За свою долгую практику он и в самом деле видел многое, но, оказывается, жизнь еще и его может удивлять неожиданностями и ставить в тупик.
— Понимаю… Радио вот у нас провели, мудреная штука, но я его, радио-то, постигаю, объяснили — и постигаю… А старуху не постигаю!.. Думал, ты, Степан Петрович, человек ученый, совет подашь, а выходит, тоже не достиг ты…
Адвокат молчит.
— Значит, терпеть? — спрашивает Чернояров, вставая. — А за что?..

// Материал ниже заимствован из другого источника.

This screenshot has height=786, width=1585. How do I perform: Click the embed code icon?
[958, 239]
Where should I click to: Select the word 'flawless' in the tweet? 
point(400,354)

В этот момент на крыльце появляется старуха. Одетая в просторное коричневое платье и повязанная темным платком, расплывшаяся и все еще для своих лет моложавая, она складывает на груди темные руки с толстыми потрескавшимися пальцами и смотрит на адвоката злыми глазами, такими выцветшими и прозрачными, словно сквозь ее лицо просвечивают два маленьких кусочка дымного июльского неба. Степенно поздоровавшись, она говорит тихим, даже добрым голосом:
— Пошли, Афанасий… Нечего тебе людям мешать, слава богу, свой дом имеется…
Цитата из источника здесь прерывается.